* **Supplied text**
□ □ □

Season’s greetings from the Baltimore homicide unit, where a Styrofoam Santa Claus is taped to the annex office door, its visage marred by a deep, bloody, close-range gunshot wound carved into the old saint’s forehead. The wound track was created with a penknife, the blood with a red felt-tipped pen, but the message is clear: Yo, Santa. This is Baltimore. Watch your back.

Along the metal bulkhead walls of the main office, Kim and Linda and the other sixth-floor secretaries have applied a few lonely strips of red and gold trim, some cardboard reindeer and a few candy canes. In the northeast corner of the office stands the unit’s tree, sparingly decorated this year but otherwise unmarked by the cynical displays of holidays past. A few years back, some of the detectives retrieved a few morgue photos from the files—mostly shots of dead drug dealers and contract killers, a few of whom had beat out murder charges of their own. With some careful cutting, the detectives liberated the bullet-riddled bodies from the photo background and, overcome by the Yule spirit, pasted hand-drawn wings on the shoulders of the dead. In a way it was touching: Hard-core players like Squeaky Jordan and Abraham Partlow looked positively angelic hanging from those polyurethane branches.

Even the decorations that began as sincere gestures seem small and defeated in this place, where phrases such as “peace on earth” and “goodwill towardmen” have no apparent connection to the work at hand. Onthe anniversary of their savior’s birth, the men who work homicides are decidedly unsaved, stuck as they are in the usual rotation of shootings and cuttings and overdose cases. Still, the holiday will be acknowledged if not celebrated by the squads working the four-to-twelve and overnight on Christmas Eve. What the hell, this much irony ought to be marked in some meaningful way.

A year ago, there wasn’t much Christmas mayhem at all, a shooting or
two on the west side. But two years ago, the phone lines were all lit up, and the year before that was also a hellacious piece of work, with two domestic homicides and a serious shooting that kept Nolan’s squad running until the light of day. On that Christmas, the early relief arrived to find Nolan’s men suffering from a strange holiday fever, acting out a series of holiday homicides in the main office.

“Bitch,” yelled Nolan, pointing his finger at Hollingsworth. “You got me the same thing last year … BANG!”

“You bastard, I already got a toaster,” said Hollingsworth, turning his finger on Requer. “POW!”

□ □ □

* **Excerpted records**
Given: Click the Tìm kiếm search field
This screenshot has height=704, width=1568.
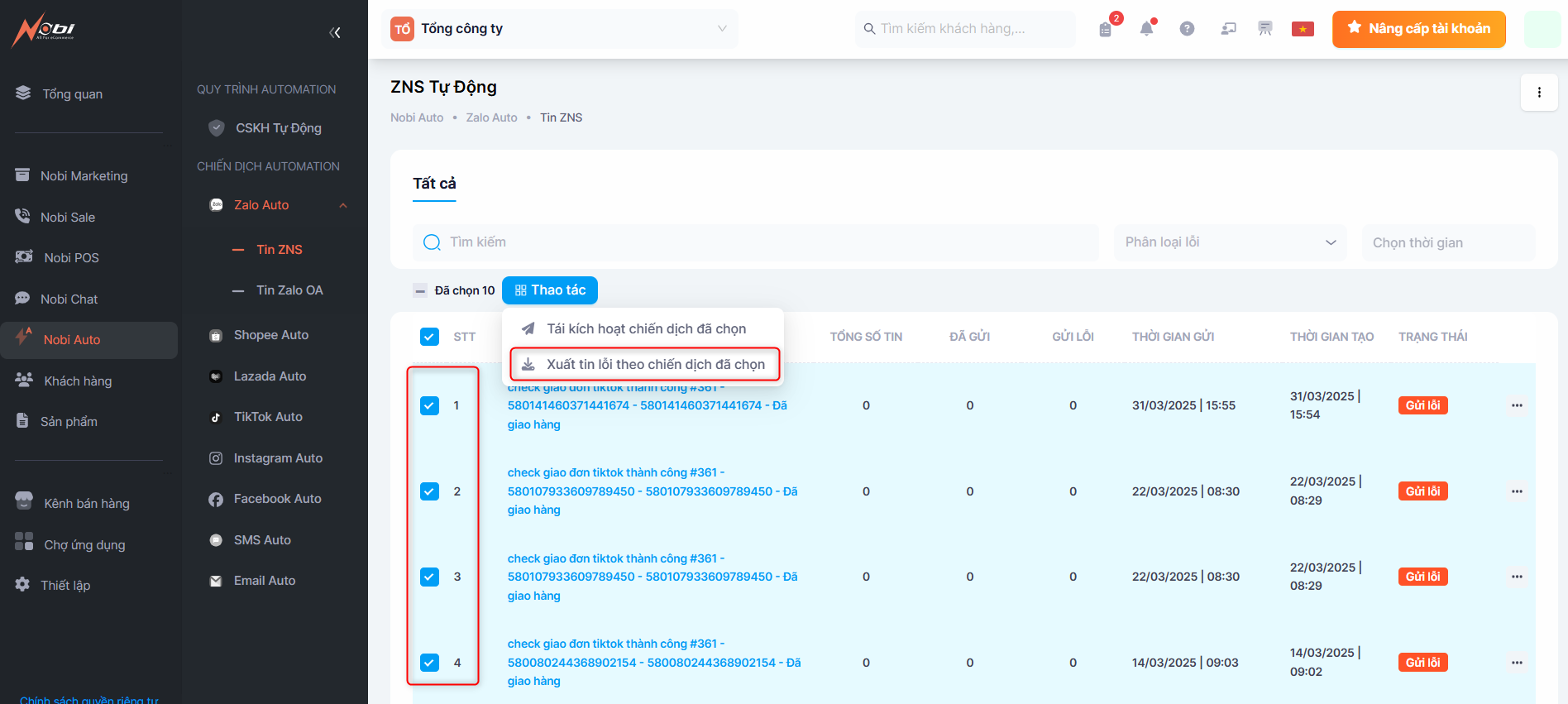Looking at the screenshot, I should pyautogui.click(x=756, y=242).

□ □ □

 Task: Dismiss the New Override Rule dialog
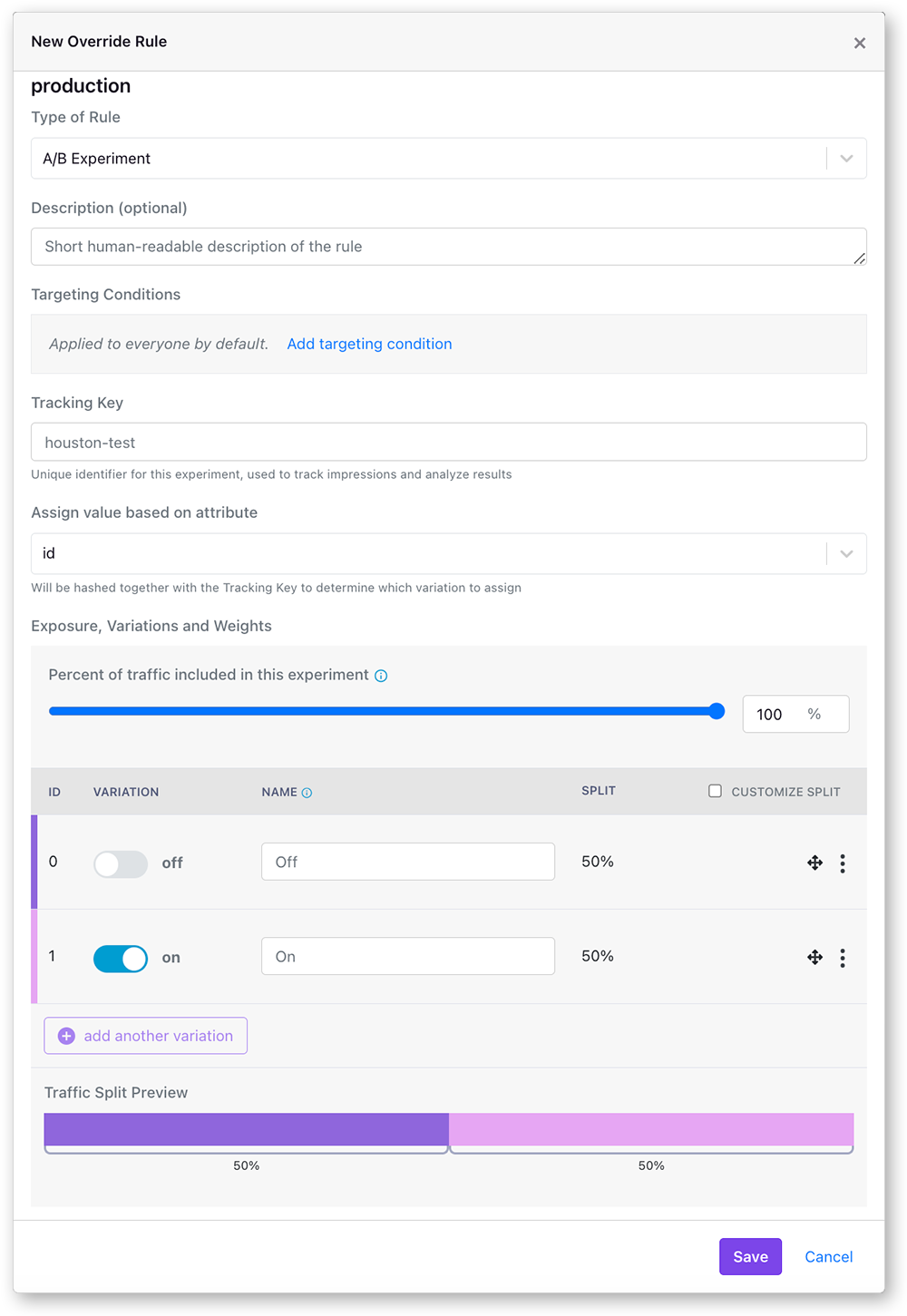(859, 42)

□ □ □

* **To do**
**A)** Translate this sentence from the Baltimore homicide text into Spanish: "In the northeast corner of the office stands the unit’s tree, sparingly decorated this year but otherwise unmarked by the cynical displays of holidays past."
**B)** From the Baltimore homicide text, quote the part that opens with the words containing "Season’s greetings from" and closes with "Watch your back.".

* **Responses**
**A)** En la esquina noreste de la oficina se alza el árbol de la unidad, escasamente decorado este año, pero por lo demás libre de las cínicas exhibiciones de las fiestas pasadas.

**B)**
Season’s greetings from the Baltimore homicide unit, where a Styrofoam Santa Claus is taped to the annex office door, its visage marred by a deep, bloody, close-range gunshot wound carved into the old saint’s forehead. The wound track was created with a penknife, the blood with a red felt-tipped pen, but the message is clear: Yo, Santa. This is Baltimore. Watch your back.